Pflege- und Erziehungsdienst

Wir arbeiten ressourcenorientiert und nach dem Bezugspflegesystem. Verhaltenstherapeutisch orientierte Pädagogik im Gruppenalltag, individuelle Beziehungsangebote, Gruppenaktivitäten und Projektarbeiten sind wesentliche Bestandteile der Arbeit des Pflege- und Erziehungsdienstes. Dieser besteht aus Mitarbeitern der Berufsbereiche Pflege und Pädagogik.
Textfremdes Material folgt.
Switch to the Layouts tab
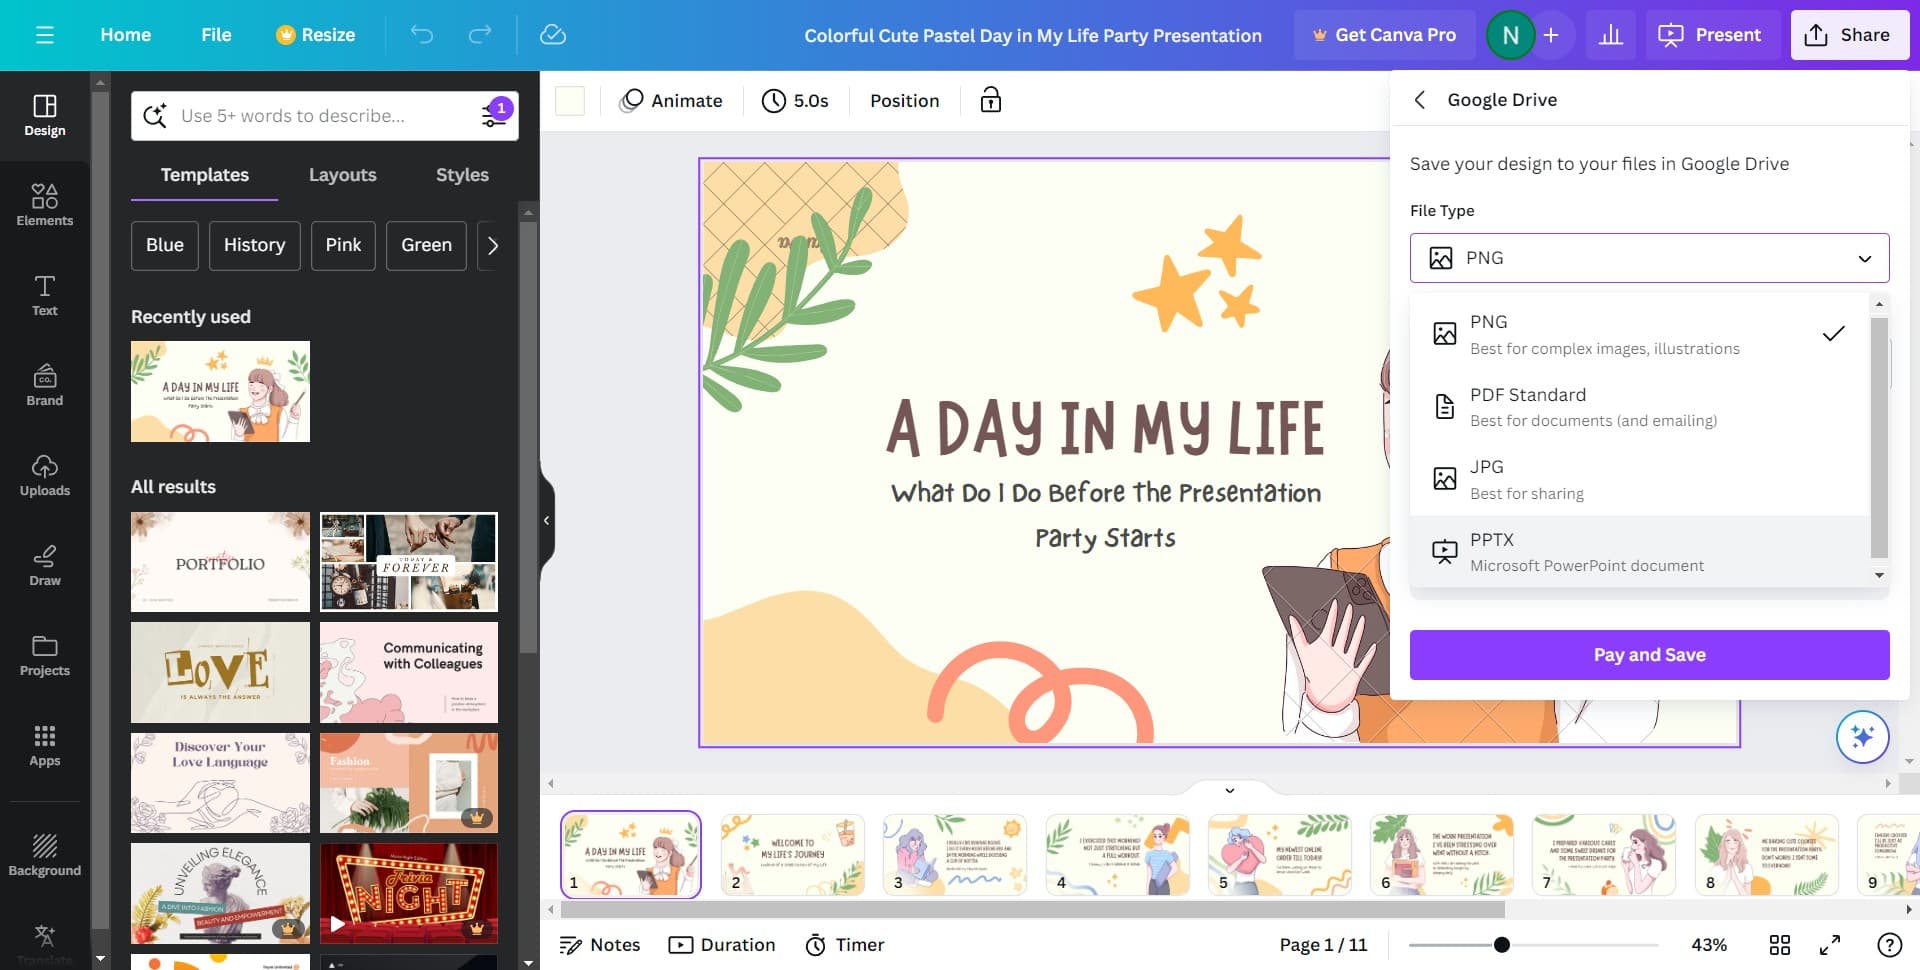(x=342, y=175)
Die Arbeit des Pflege- und Erziehungsdienstes beruht auf 4 Säulen der pflegerischen Prinzipien.

Bezugspflege (inhaltlich)

Jeder Patient hat von der Aufnahme bis zu Entlassung oder Verlegung einen zuständigen Ansprechpartner. Diese übernehmen die Verantwortung für den gesamten Pflegeverlauf mit Erstellung und Aktualisierung der Pflegeplanung in Abstimmung mit dem Patienten und arbeiten mit allen Bezugstherapeuten eng zusammen. Die Pflegeplanung wird in das gemeinsam abgestimmte therapeutische Gesamtkonzept eingebracht.
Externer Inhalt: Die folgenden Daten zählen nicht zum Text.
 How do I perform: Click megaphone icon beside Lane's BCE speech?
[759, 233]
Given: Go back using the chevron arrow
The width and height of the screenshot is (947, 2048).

Bereichspflege (organisatorisch)

Der Mitarbeiter/in übernimmt während einer Schicht die pflegerische Verantwortung für einen Teil der Station.

Realitätsnähe

Alle Pflege- und Erziehungsmaßnahmen, das Training lebenspraktischer Fähigkeiten, der Stationsablauf und das Milieu orientieren sich an der Realität und haben das Ziel, die Patienten zu befähigen, den Alltag nach dem Klinikaufenthalt wieder zu bewältigen.

Organisation

Die Stationen werden durch qualifizierte Stationsleitungen geführt. Das Bezugspflegesystem hat sich als ein wichtiges und erfolgreiches Pflegesystem bewährt. Ein umfangreiches Fortbildungsprogramm und ein intensiver Erfahrungsaustausch mit anderen Kliniken fördert die Kompetenz aller MitarbeiterInnen des Pflege- und Erziehungsdienstes.
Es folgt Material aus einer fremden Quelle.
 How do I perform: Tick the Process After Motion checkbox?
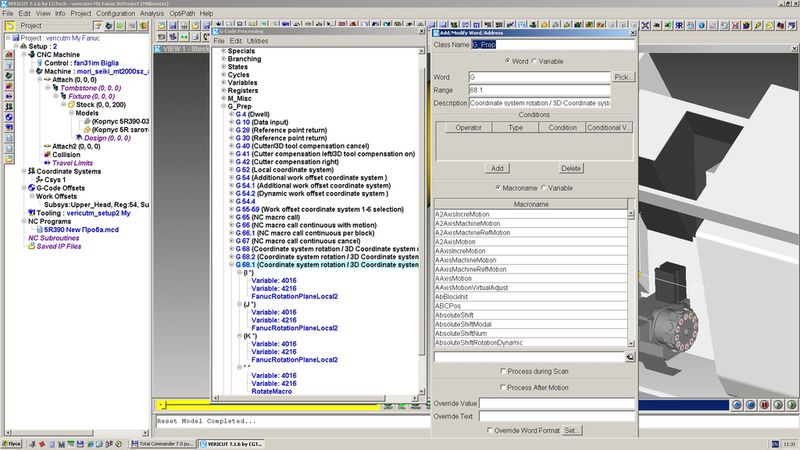click(501, 386)
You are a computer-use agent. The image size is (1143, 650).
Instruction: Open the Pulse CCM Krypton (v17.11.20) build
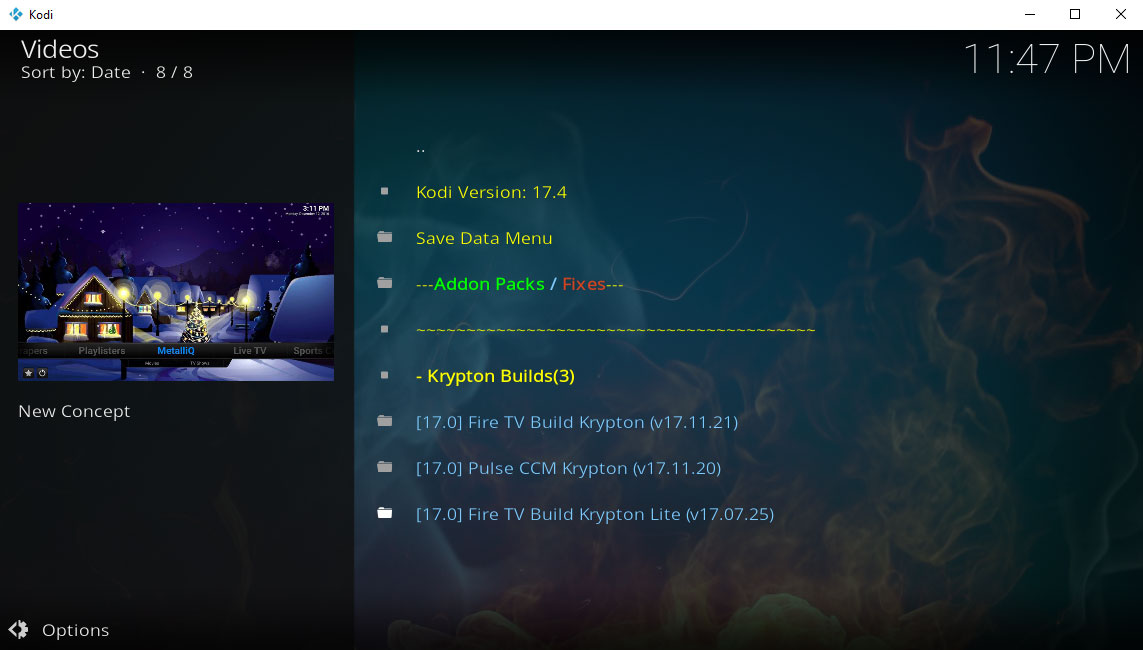pos(568,467)
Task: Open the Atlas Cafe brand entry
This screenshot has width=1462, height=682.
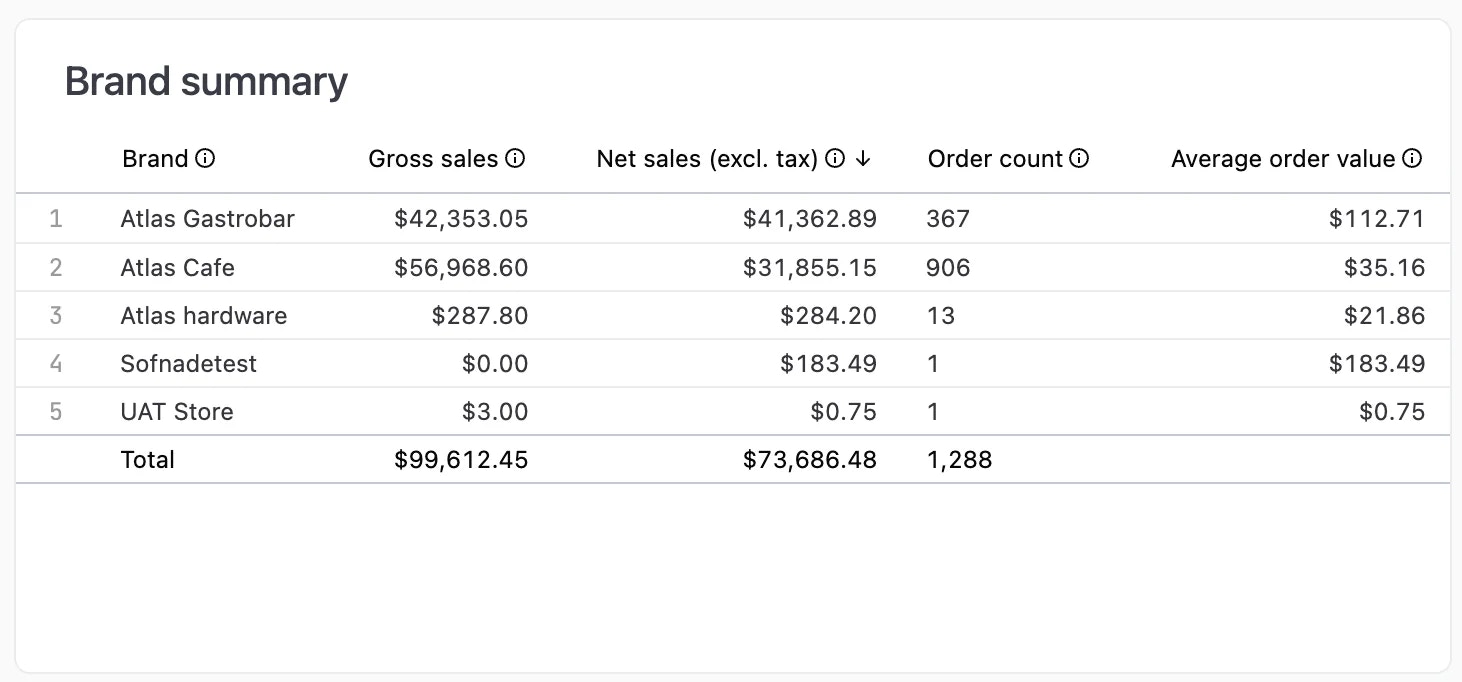Action: click(x=177, y=267)
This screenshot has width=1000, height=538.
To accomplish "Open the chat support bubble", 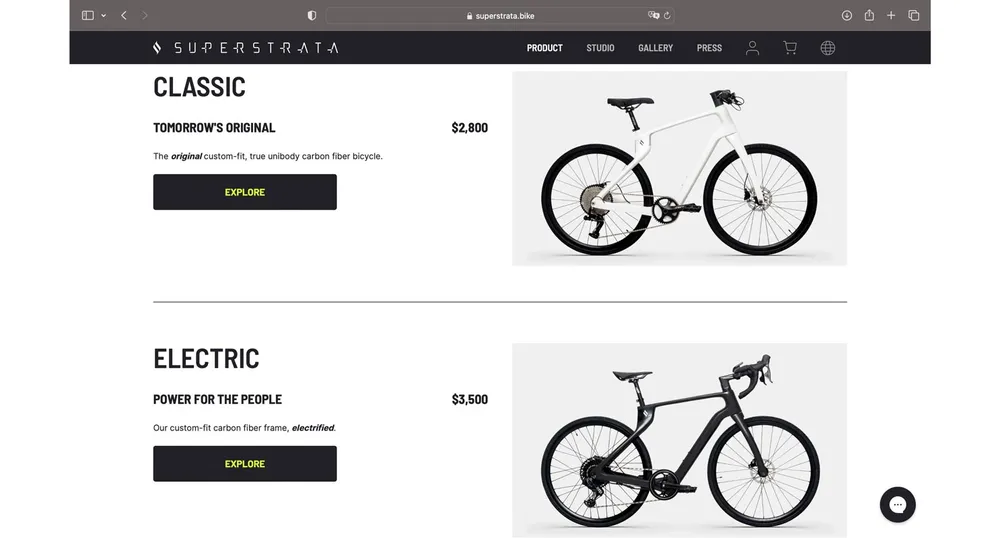I will [897, 505].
Unsere Pflegewissenschaftliche Ausrichtung bezieht sich auf die pflegerischen Prinzipien von Ian Needham, die Lehre von Peplau (zwischenmenschliche Beziehungen), Orem (Selbsthilfe), Kommunikationstechniken nach Rosenberg, die pflegerischen Aktivitäten und Deeskalationsstrategien von Abderhalden und Pädagogik auf der Grundlage der Erziehungswissenschaften.